本實驗內容是對基礎分子生物學實驗教學內容的補充與延伸，因此對于其他涉及分子生物學學習的專業來說同樣具有實踐價值。但由于受到學時有限、實驗成本較高、學生基礎參差不齊等諸多因素的限制［8-9］，擴大本實驗項目的課堂教學受眾面尚有一定困難。為此，課程組將其中的關鍵部分通過虛擬仿真技術呈現出來，除了模擬按部就班的實驗操作以外，還著重突出了如下兩點：一是將實驗涉及的理論和技術原理制作成3D動畫（見圖7 ～10），通過動畫的生動演示將微觀變為可視，將抽象變為直觀，將靜態變為動態，能夠有效幫助學生理解相應知識點；二是在多個實驗環節中設計了常規教學無法平行開展的多樣化實驗方法以達到同一實驗目的，使學生在充分體驗“條條大路通羅馬”的同時拓展實驗思路，如Western Blotting部分中，電泳轉印除了實驗中用到的半干轉，還有濕轉法（見圖11），而蛋白質親和純化除了填料法以外，蛋白質層析系統配合預裝柱同樣是科研中的常用手段（見圖12）。采用虛實結合的教學模式，不僅可以拓展實驗本身的廣度和深度，尤其對于尚無條件開展完整實驗的相關院校和專業，更能夠有效彌補實體實驗教學的不足，促進教學質量的提升［10-11］。

圖7 “基因表達調控”原理動畫界面

圖8 “Western Blot”原理動畫界面

圖9 “實時定量PCR”原理動畫界面

圖10 “目的蛋白親和純化”原理動畫界面

圖11 電泳轉印（左：濕轉；右：半干轉）

圖12 蛋白純化（左：填料法；右：蛋白質層析系統）

6 結 語

基因表達調控是分子生物學教學任務中的重要組成部分，讓學生深入理解其基本內容，形成分子生物學基本思維方式和研究方法是教學實踐的重要目標［12-13］。
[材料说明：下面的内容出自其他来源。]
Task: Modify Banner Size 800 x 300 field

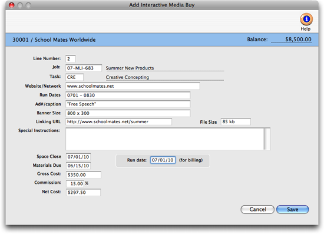Action: pos(128,113)
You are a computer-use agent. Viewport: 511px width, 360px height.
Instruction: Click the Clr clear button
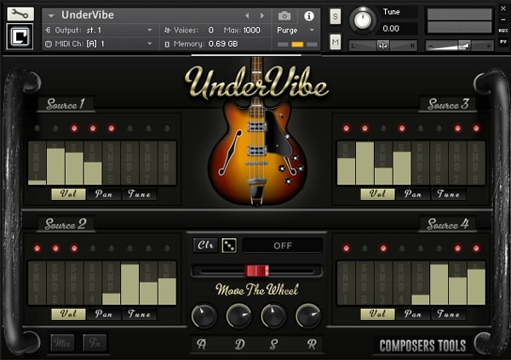click(x=205, y=245)
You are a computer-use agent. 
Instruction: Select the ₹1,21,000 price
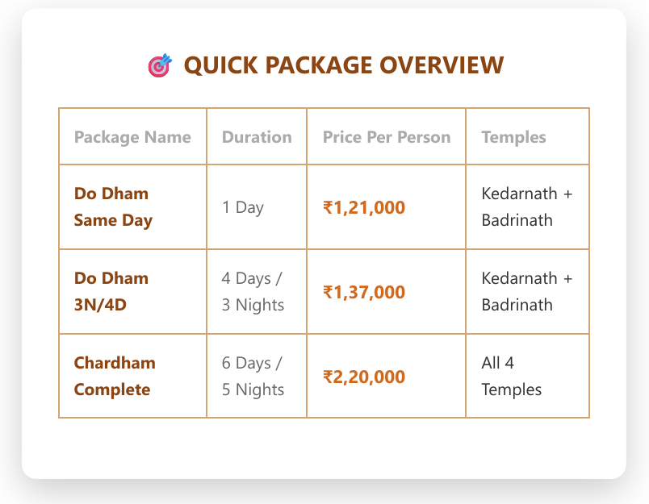point(364,208)
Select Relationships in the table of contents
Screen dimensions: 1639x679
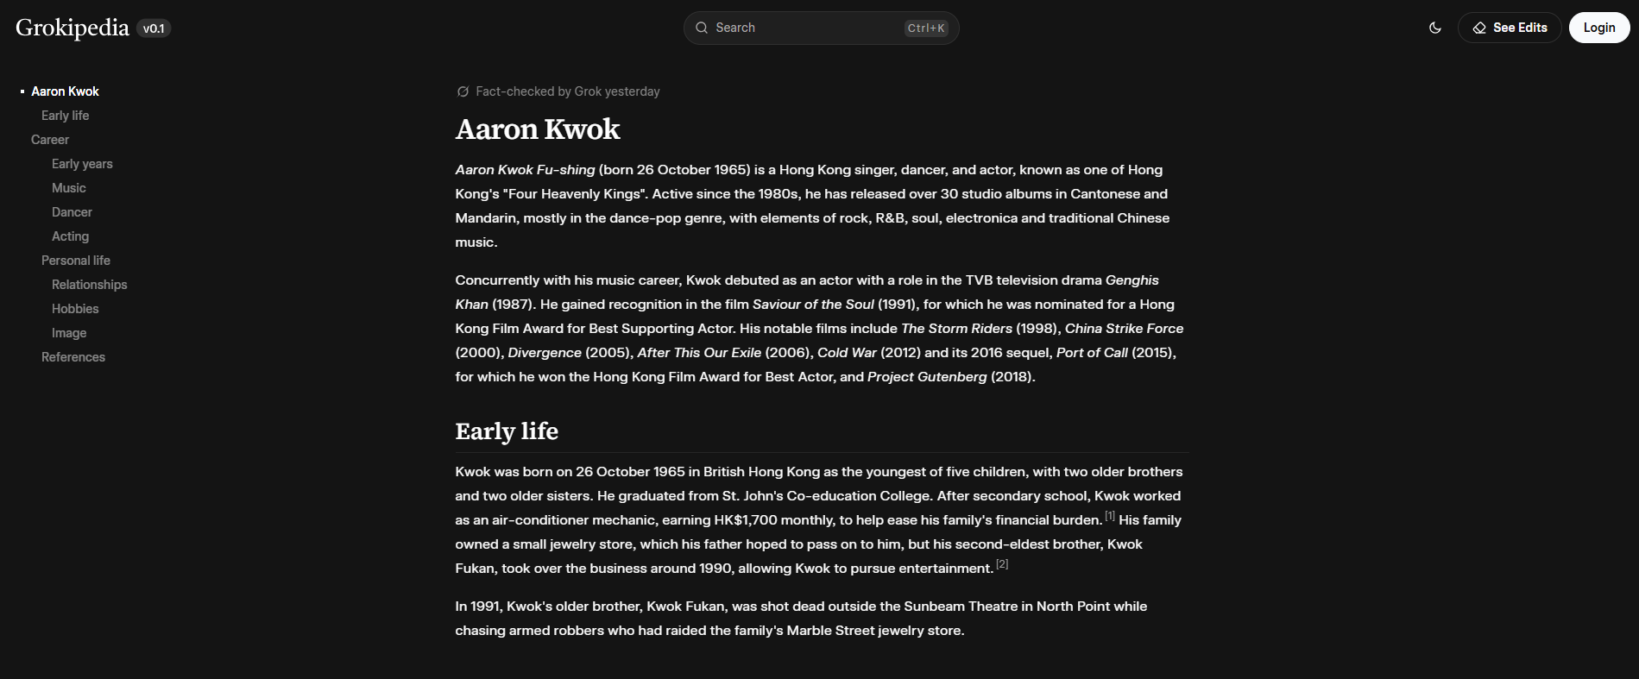[89, 285]
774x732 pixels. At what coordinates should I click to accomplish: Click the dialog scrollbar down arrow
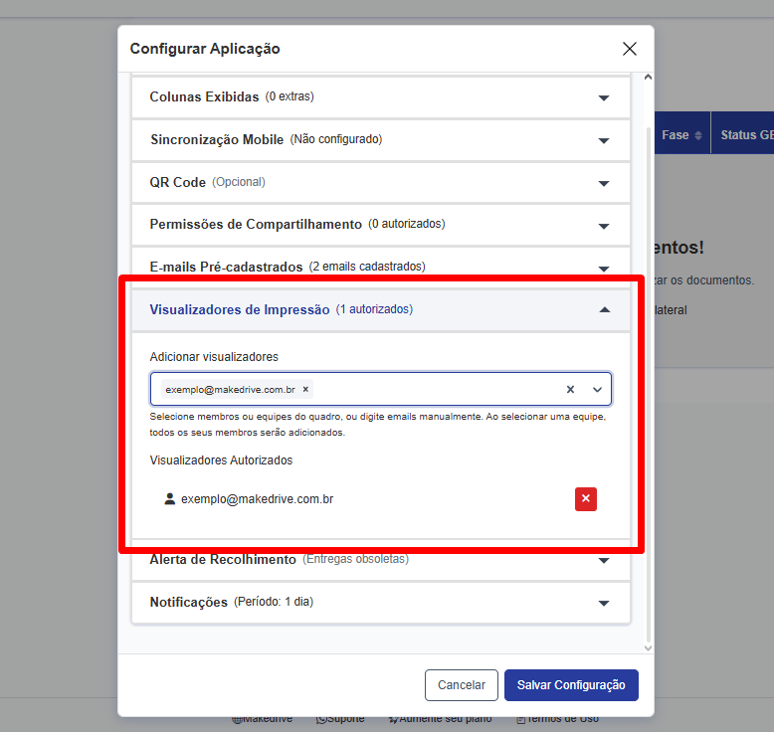649,647
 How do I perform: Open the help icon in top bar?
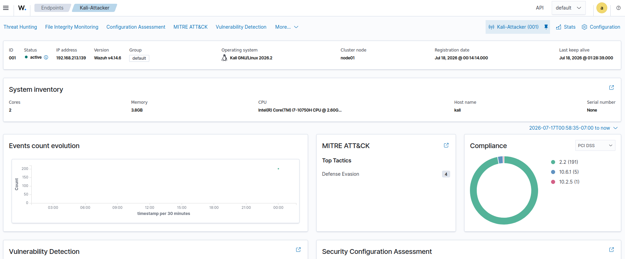tap(619, 8)
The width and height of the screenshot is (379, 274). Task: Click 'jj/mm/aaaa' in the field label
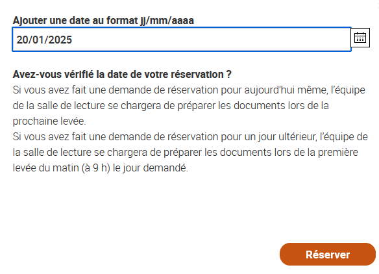167,21
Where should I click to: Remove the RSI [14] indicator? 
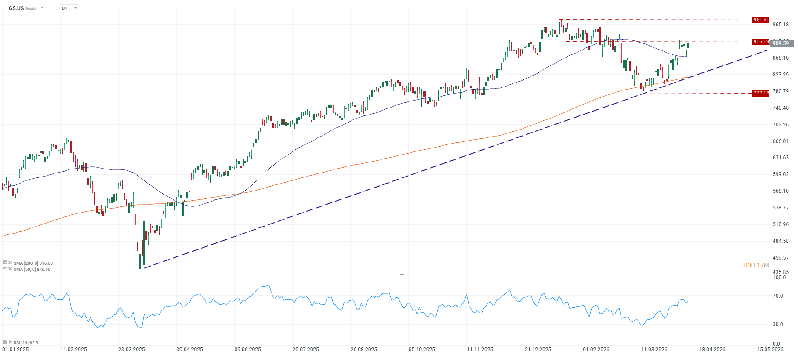pos(10,343)
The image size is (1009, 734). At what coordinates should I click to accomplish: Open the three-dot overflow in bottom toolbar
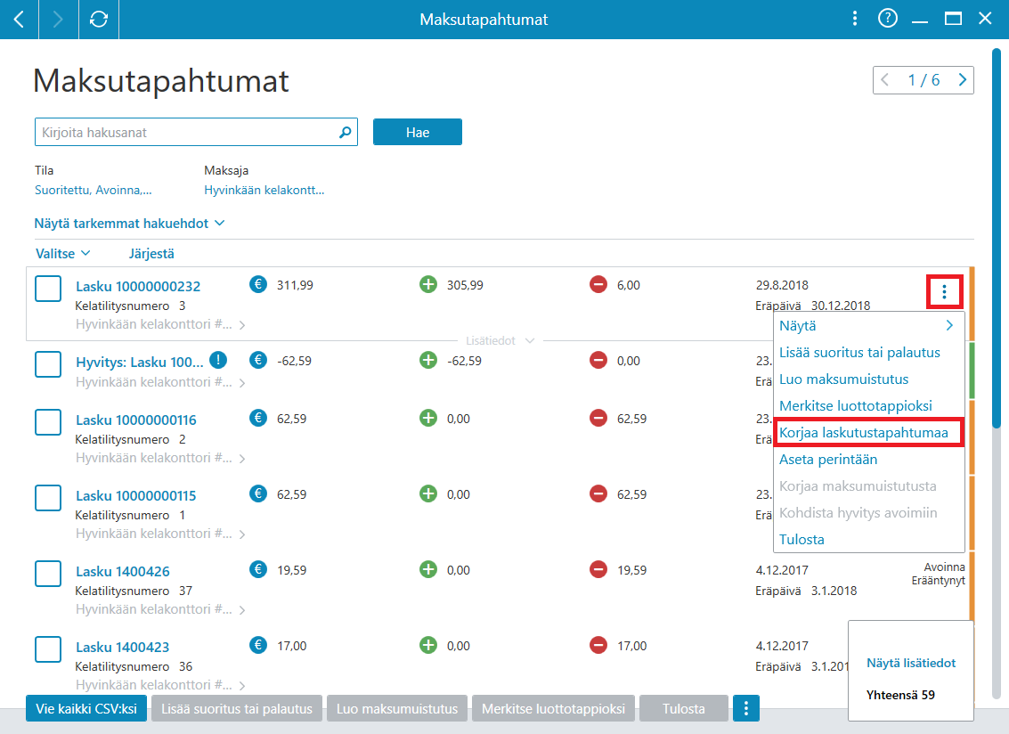pos(745,709)
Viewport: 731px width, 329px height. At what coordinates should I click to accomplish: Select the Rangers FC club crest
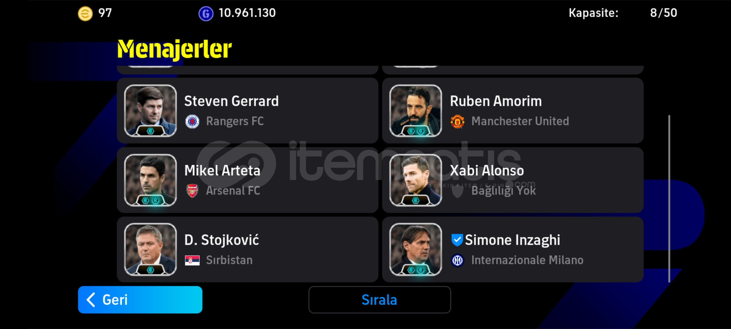(x=192, y=121)
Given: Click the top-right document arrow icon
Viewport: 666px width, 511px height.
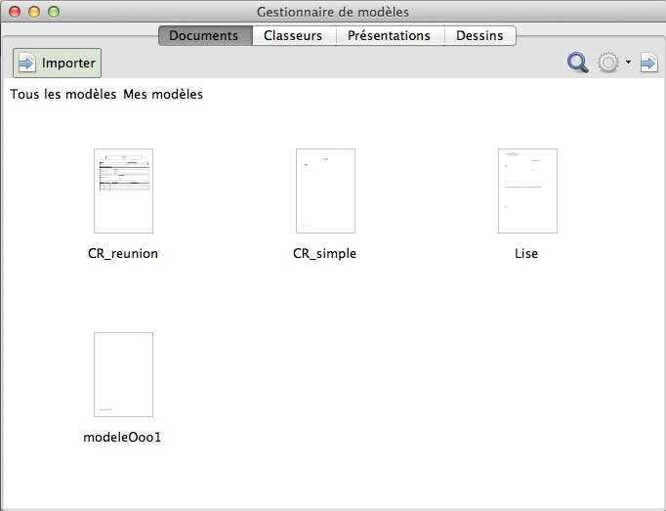Looking at the screenshot, I should (649, 63).
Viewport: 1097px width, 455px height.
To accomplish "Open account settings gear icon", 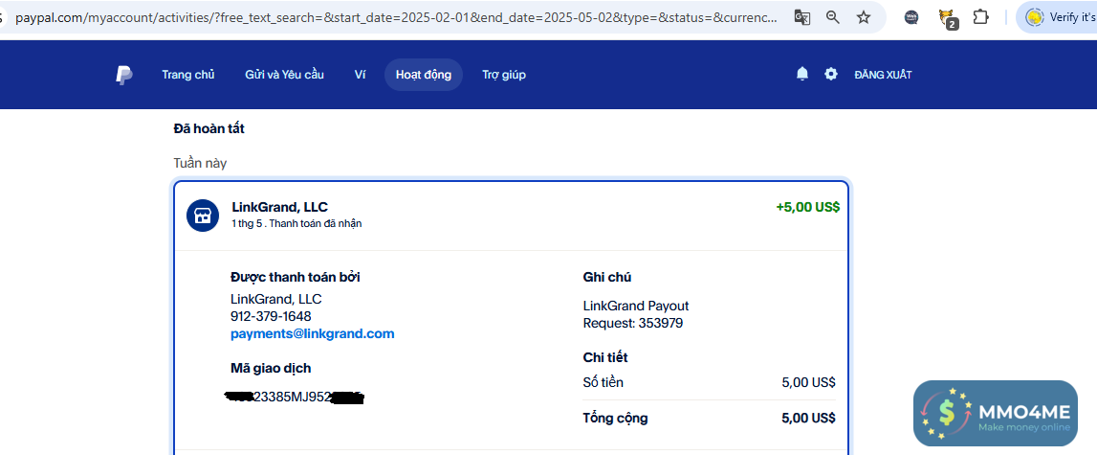I will (830, 74).
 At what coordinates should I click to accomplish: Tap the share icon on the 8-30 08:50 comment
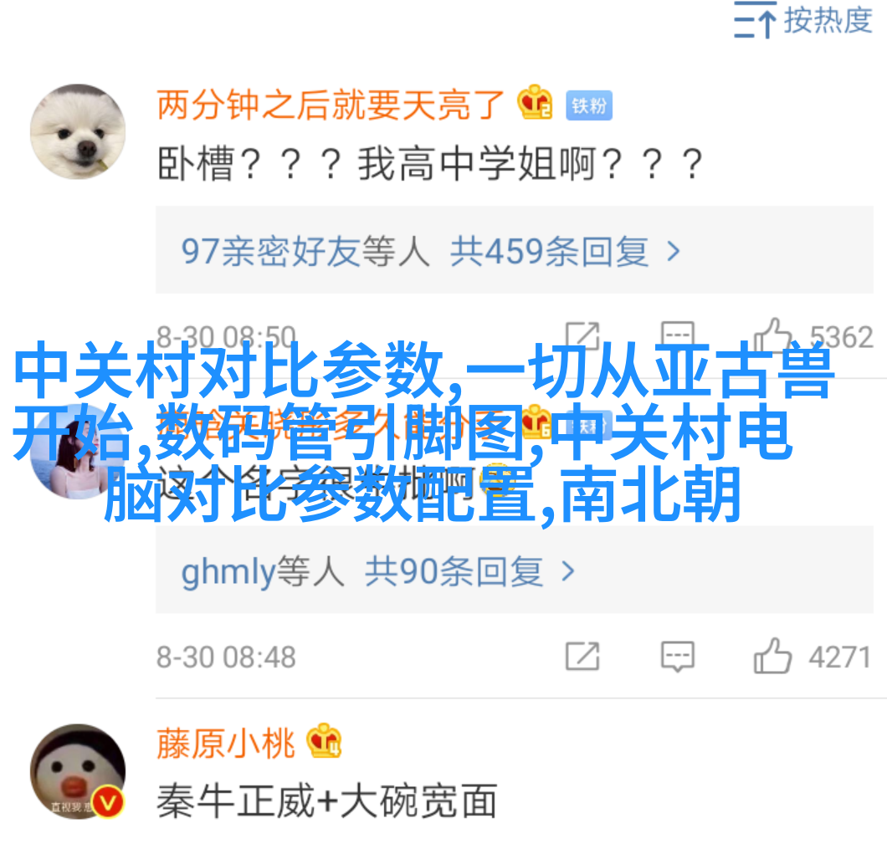[x=582, y=336]
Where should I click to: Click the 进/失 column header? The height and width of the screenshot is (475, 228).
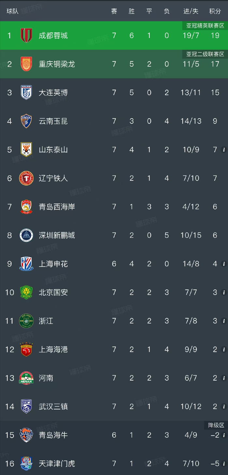[x=191, y=11]
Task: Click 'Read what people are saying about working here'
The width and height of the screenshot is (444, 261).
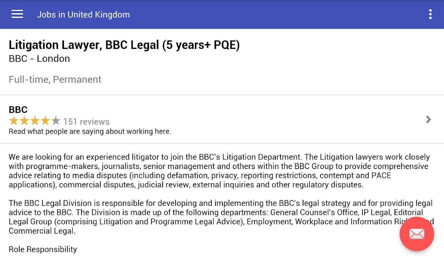Action: pyautogui.click(x=90, y=131)
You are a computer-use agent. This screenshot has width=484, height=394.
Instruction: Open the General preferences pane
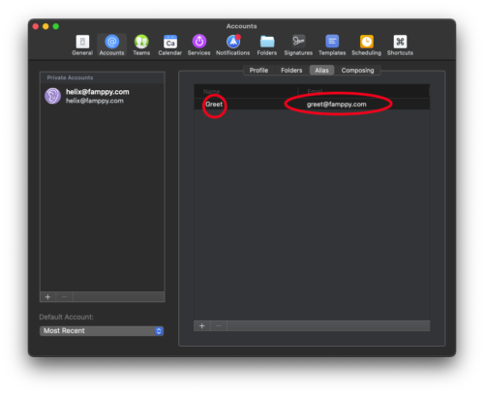point(82,45)
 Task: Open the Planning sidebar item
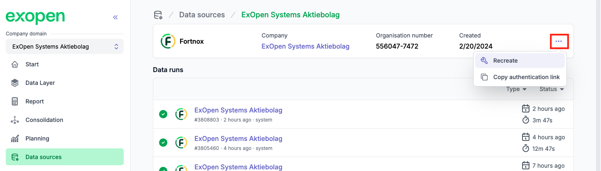click(37, 138)

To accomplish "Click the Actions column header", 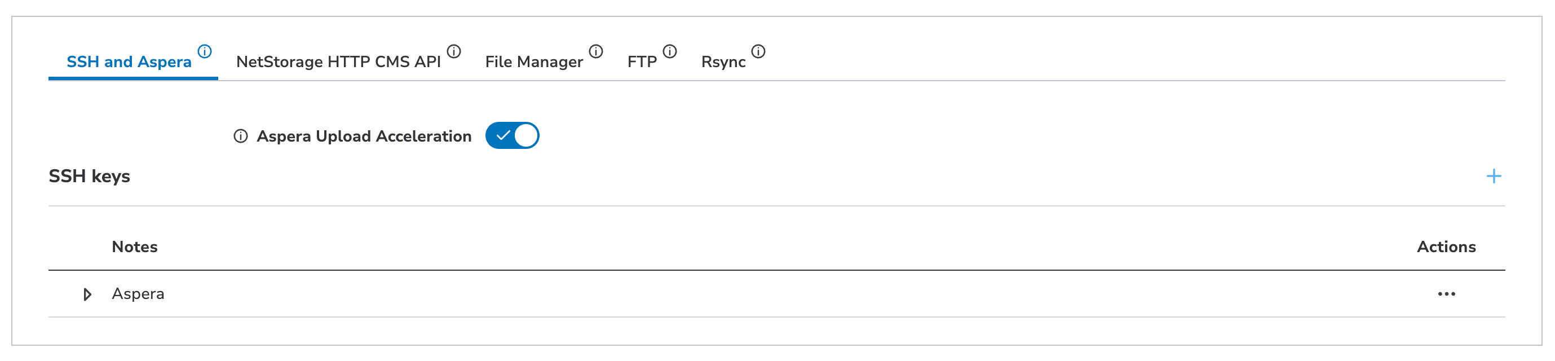I will coord(1446,247).
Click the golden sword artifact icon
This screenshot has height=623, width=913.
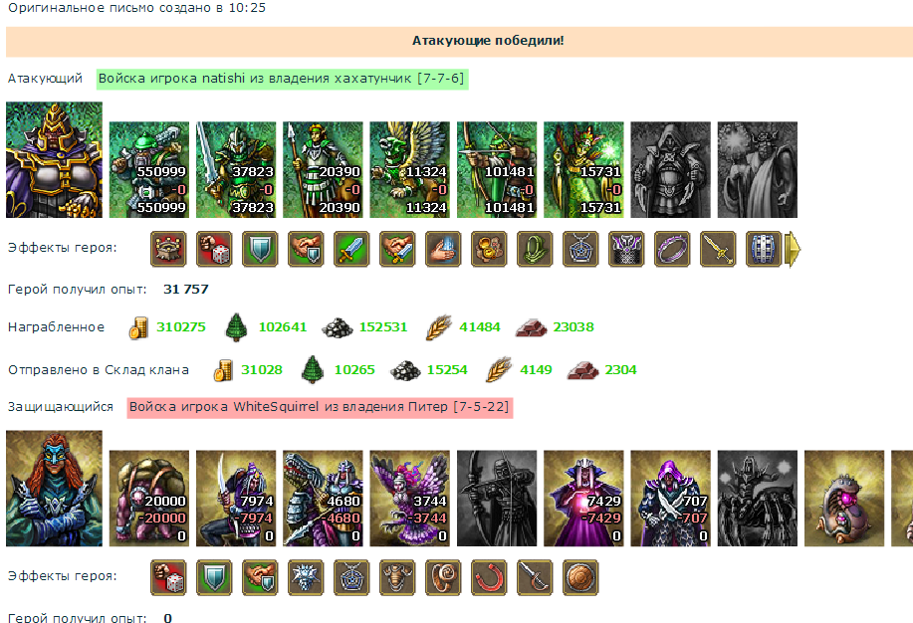(x=718, y=249)

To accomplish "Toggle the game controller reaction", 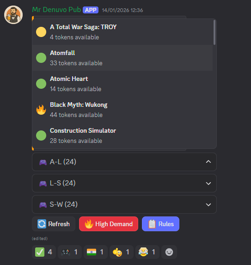I will (x=70, y=252).
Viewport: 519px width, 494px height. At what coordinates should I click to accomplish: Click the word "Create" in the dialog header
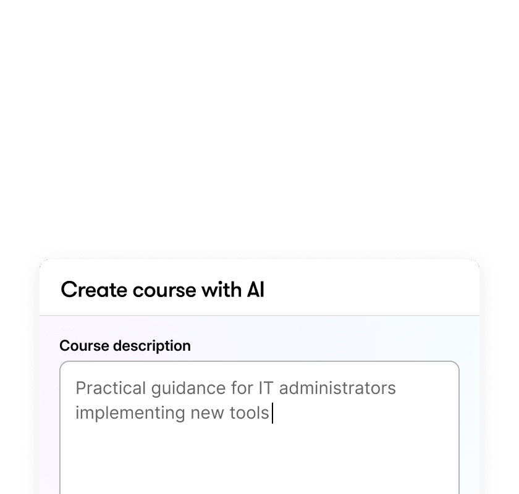(x=89, y=290)
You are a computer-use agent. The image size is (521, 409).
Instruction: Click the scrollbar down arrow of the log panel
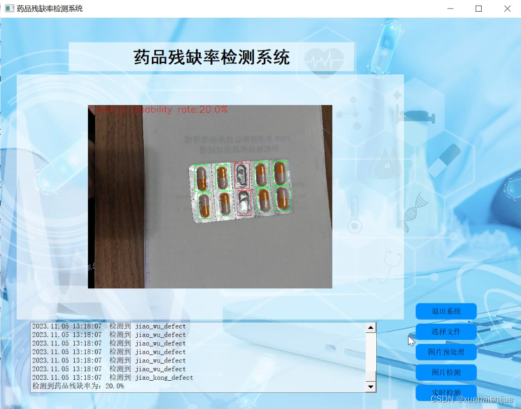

為此，中心分子生物學實驗課程組設計了“原核細胞基因表達調控與產物純化綜合實驗”作為對基礎實驗教學內容的補充。實驗是在1 mmol／ LIPTG誘導下對大腸桿菌轉錄水平和翻譯水平分別進行了檢測。結果表明，經誘導，大腸桿菌啟動子活性明顯提高，目的蛋白表達量顯著增加，并可通過親和層析獲得純度較高的靶蛋白。實驗內容上環環相扣，不僅讓學生掌握基因表達調控相關的常用實驗方法，提高學生的動手實踐能力，更培養了學生系統的科研思維以及嚴謹的科研素養。在教學實踐中，實驗以實體課堂授課模式為主線，并輔以虛擬仿真技術，可滿足不同學習條件、學習基礎和學習需求的受眾，對于增強學生的自主學習意識，推進實驗教學模式多樣化，提高本科實驗教學水平和人才培養質量發揮了積極作用［14-16］。